* [EXERCISE OBJECTIVE]
Copy only those lines which run from the line containing "The height and" to the end of the entries below, both inclusive, exactly as written and with no pictures.

....

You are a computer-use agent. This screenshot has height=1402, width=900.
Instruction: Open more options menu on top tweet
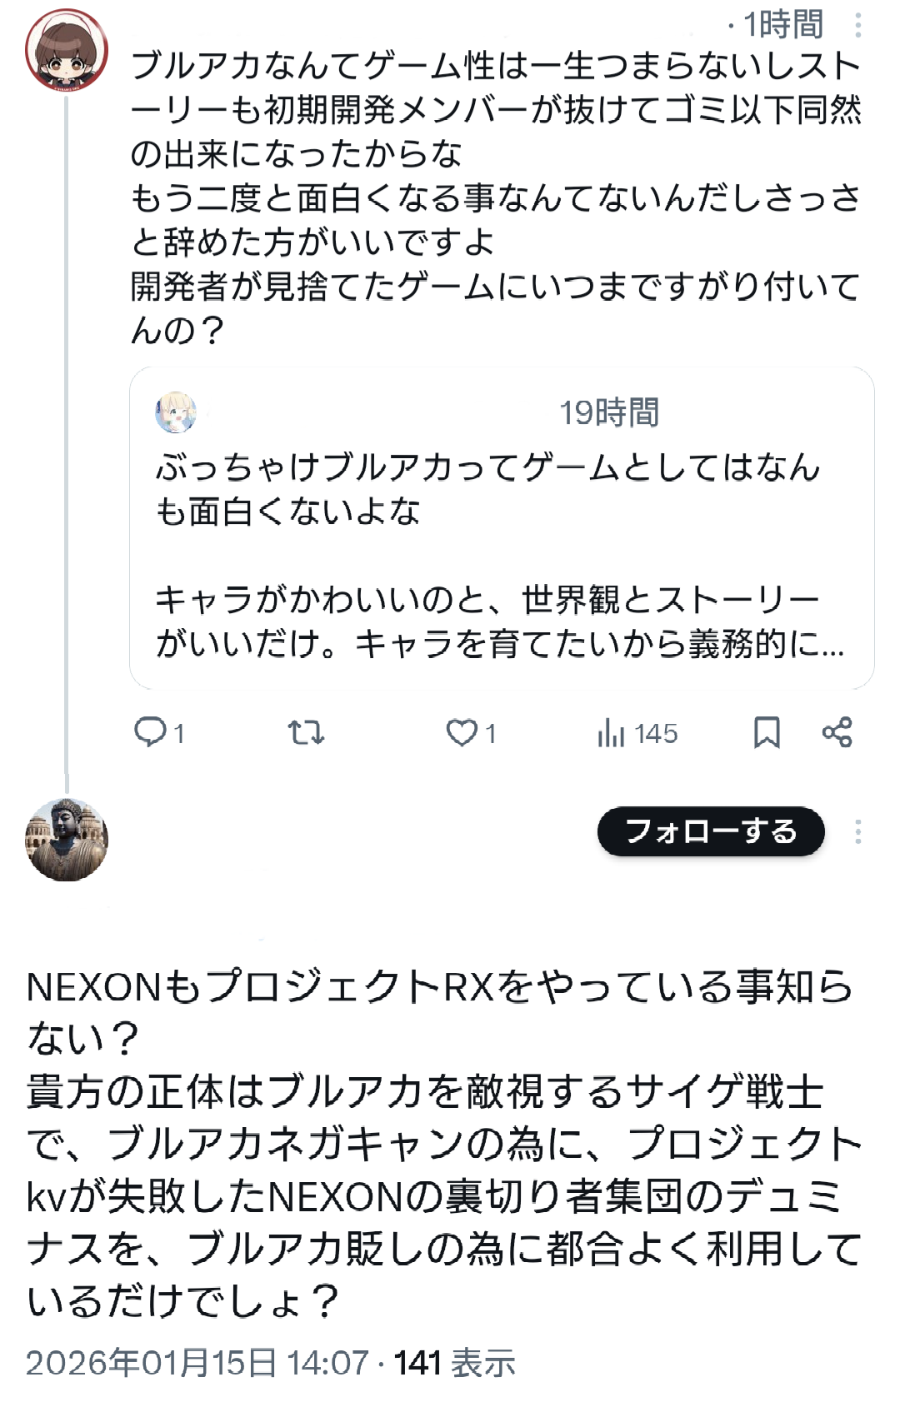[x=858, y=26]
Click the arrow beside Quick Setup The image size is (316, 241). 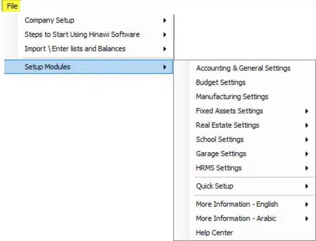(x=306, y=186)
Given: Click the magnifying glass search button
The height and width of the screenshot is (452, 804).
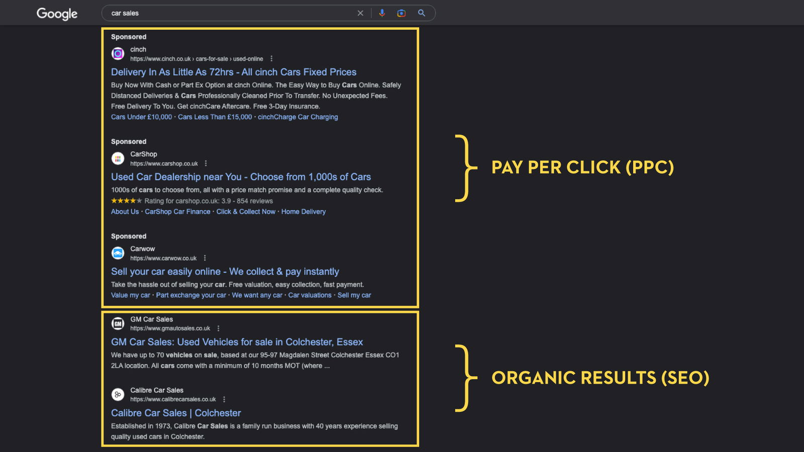Looking at the screenshot, I should coord(422,13).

....

* [EXERCISE RESULT]
The height and width of the screenshot is (452, 804).
Looking at the screenshot, I should coord(422,13).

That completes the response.